I talked to some fellow hikers who complained about having to hike two miles across the mesa to complete the loop and get back to their vehicle...but I was not complaining.


Up on the dry mesa there is a so-called "Pygmy Forest" of pinyon and juniper. Although small in stature (because of the poor soil, limited rainfall and 6,500-foot elevation) many of these trees are 300 to 600 years old.

My faithful truck waited patiently for my return.

A nice way to end the day.
Mesa Verde National Park


I went on a ranger-led tour of the pueblo called Balcony House. For unknown reasons sometime around 1200 the ancestral puebloans became much more defensive in their housing, clustering together in larger groups and making access more difficult. The ladder in the next photo was added by the park service and is used for access at the start of the tour. However, the puebloans had only one entrance and exit, the narrow tunnel in the photo below that features some lady's butt. By 1300 the puebloans were all gone from the area and the structures were abandoned. There is no indication that non-natives knew about them until a rancher looking for stray cattle happened upon them in the late 1880s.

This is a cool photo but it makes it look worse than it really is. The person in pink is an eight-year-old girl and everyone on the tour negotiated the ladder without incident.

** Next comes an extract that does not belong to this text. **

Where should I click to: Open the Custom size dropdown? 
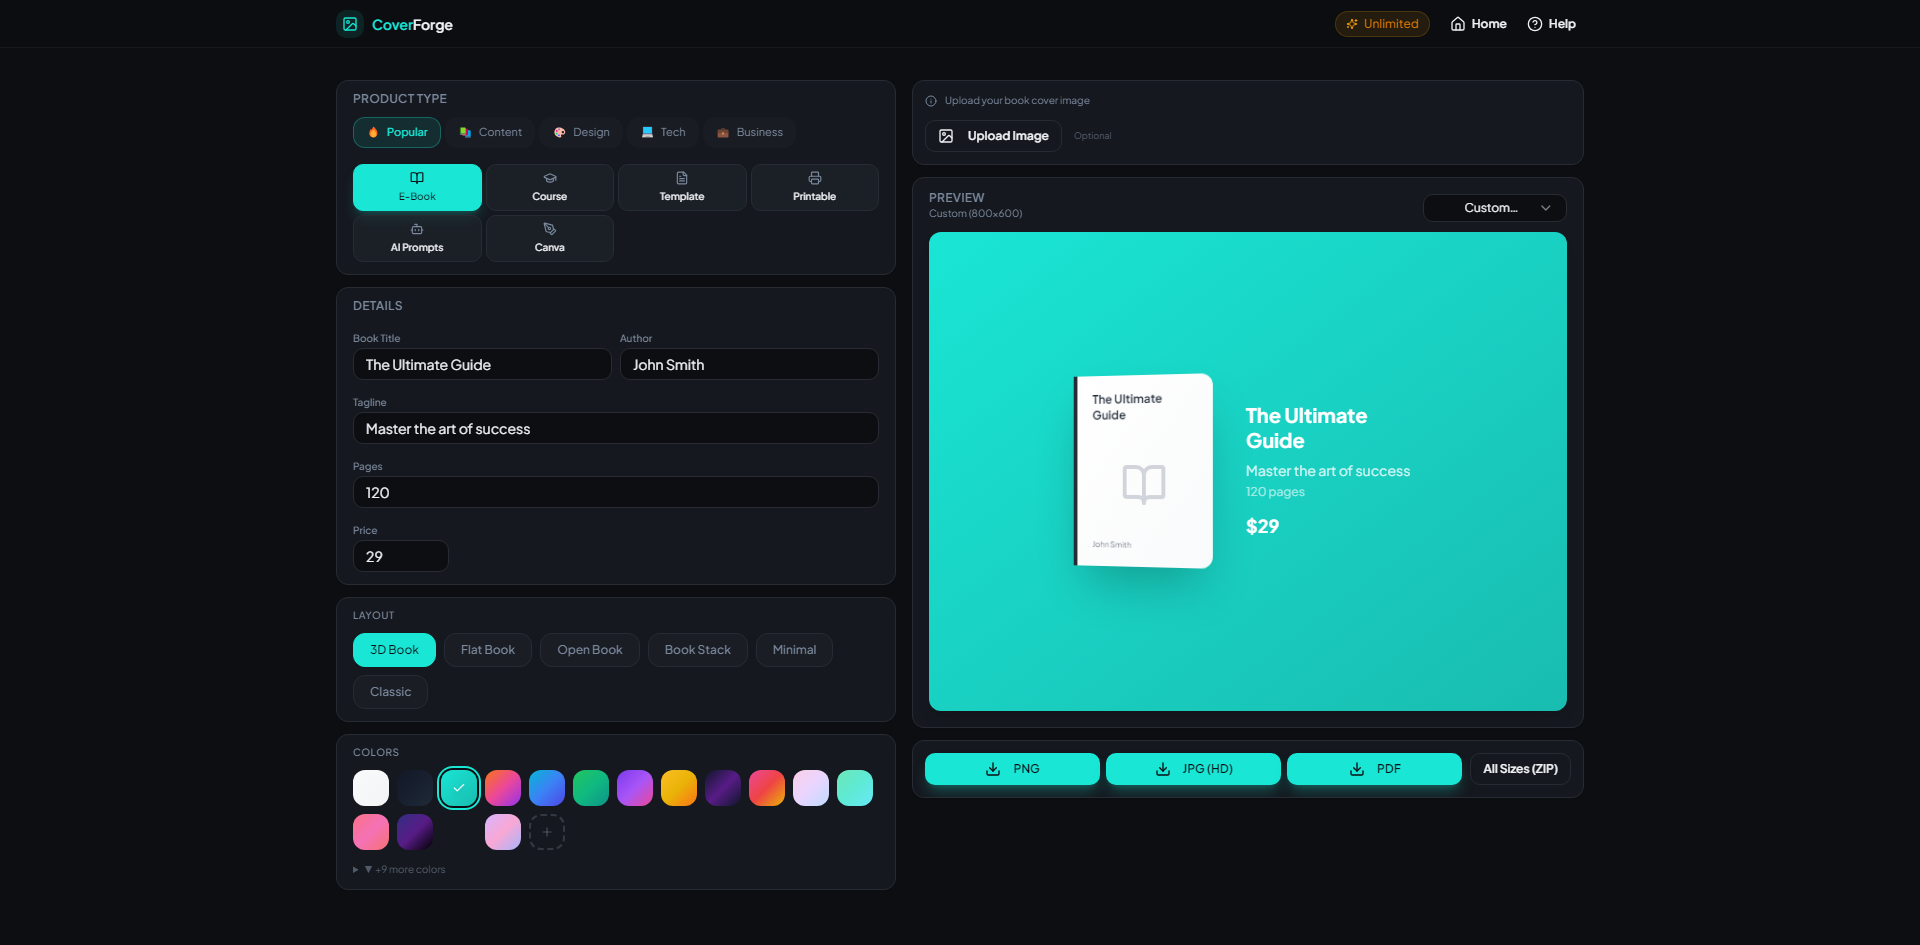pyautogui.click(x=1494, y=208)
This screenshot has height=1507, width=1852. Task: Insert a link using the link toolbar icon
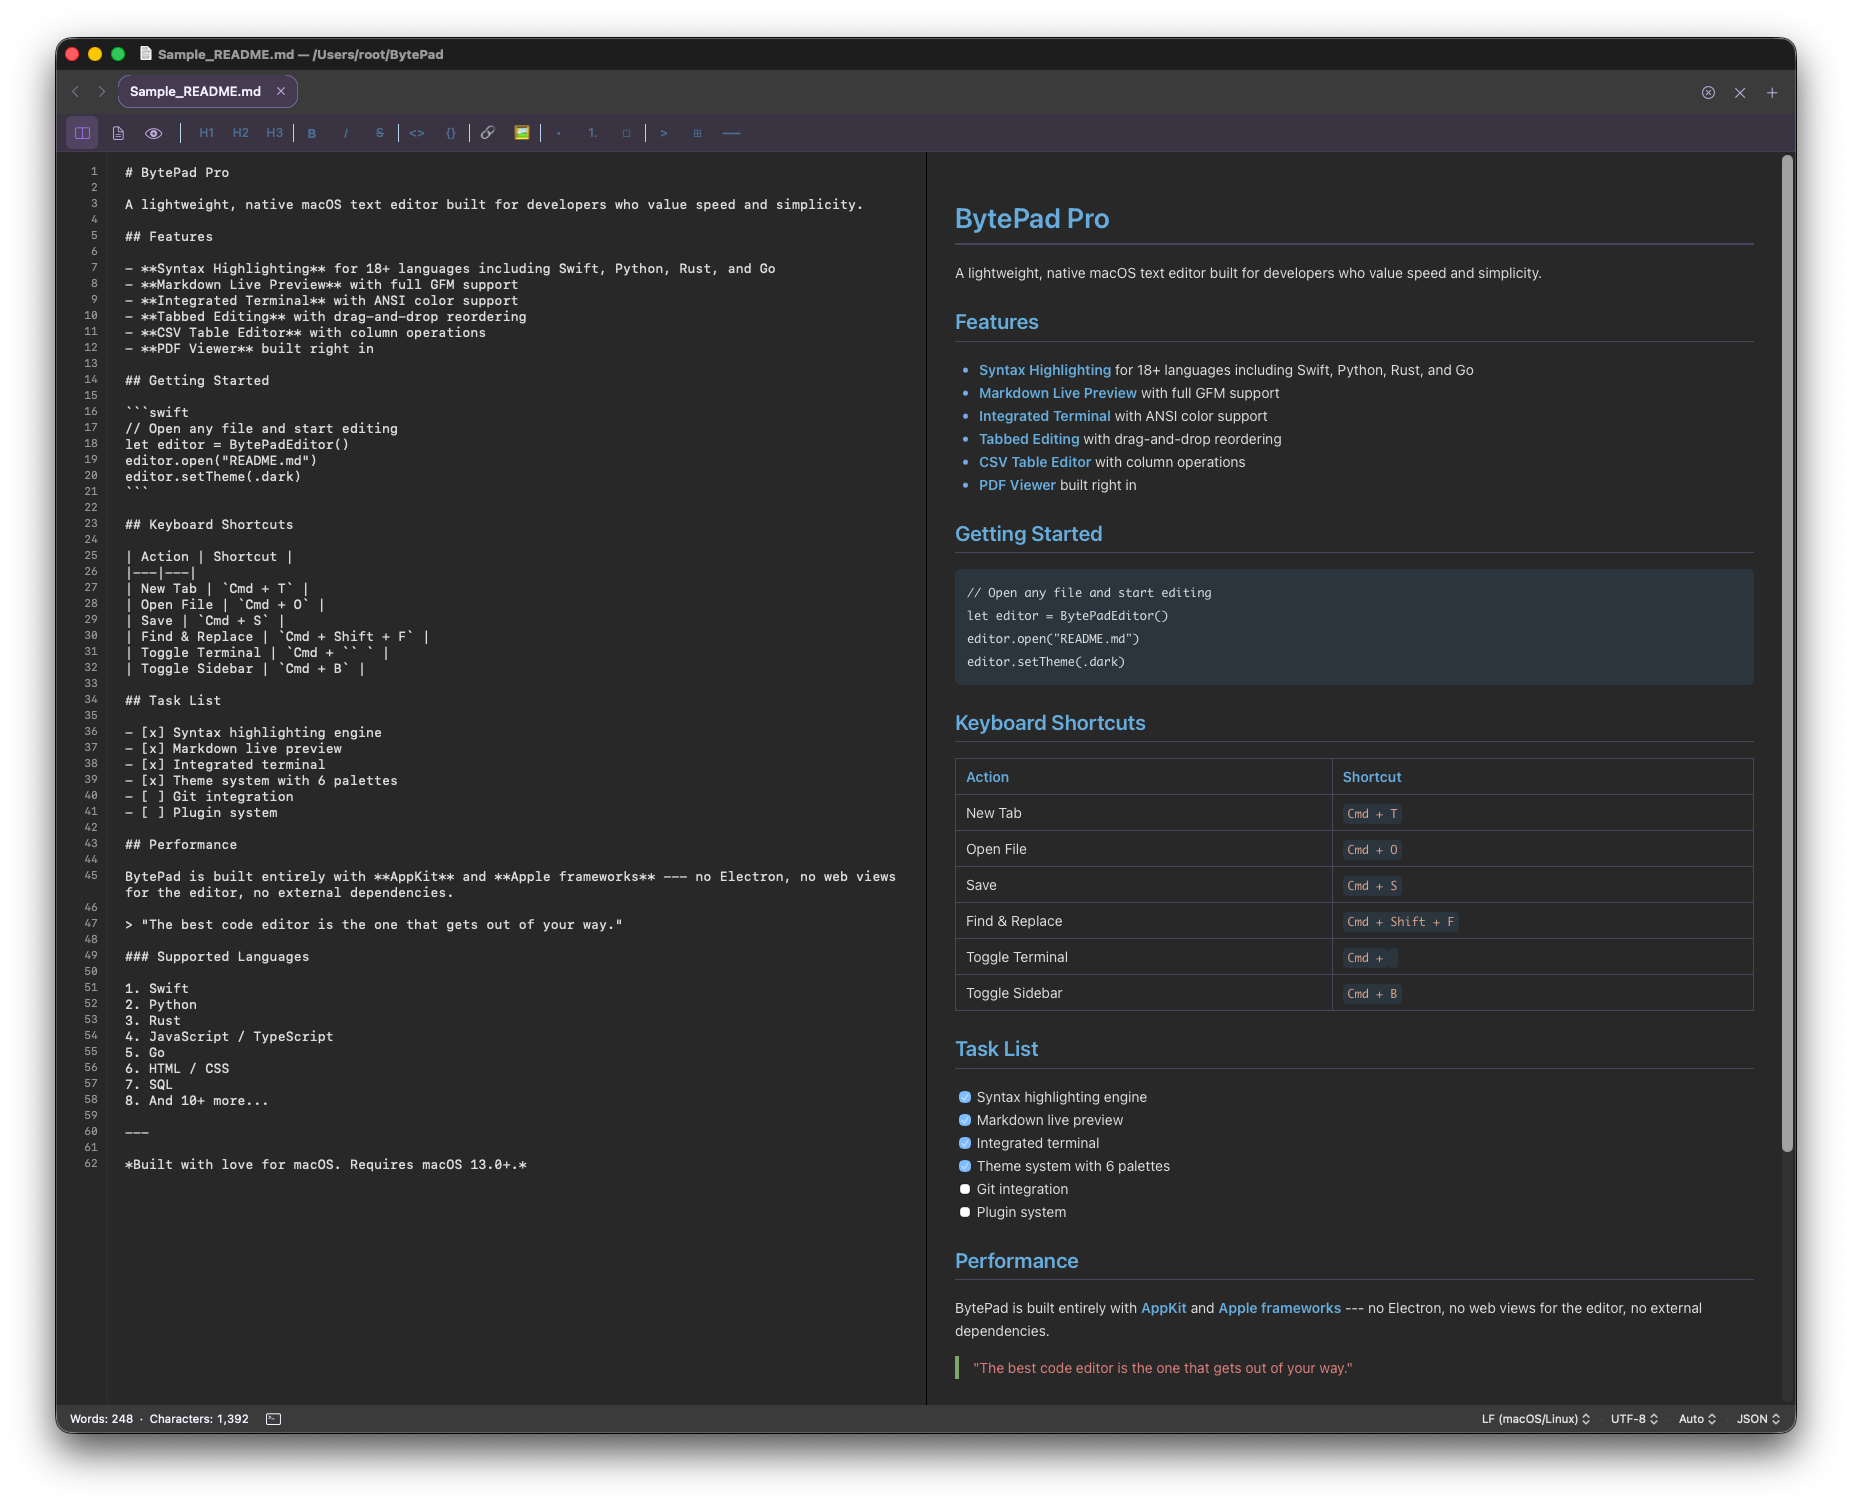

Balcony House is north-facing and would have been a cold and damp place to live compared to other nearby pueblos. However, one of its attractions is a spring that provides water year-round without having to leave the pueblo.

I asked the ranger what the puebloans did with their solid waste and he said that, probably, they heaved it over the wall of the pueblo into the canyon below. This practice alone may have dissuaded potential attackers.
This was the only way to get in or out of Balcony House until the park service constructed the ladder entrance in the 1960s.
With an early start from Santa Rosa Lake State Park in New Mexico, I was home before dark.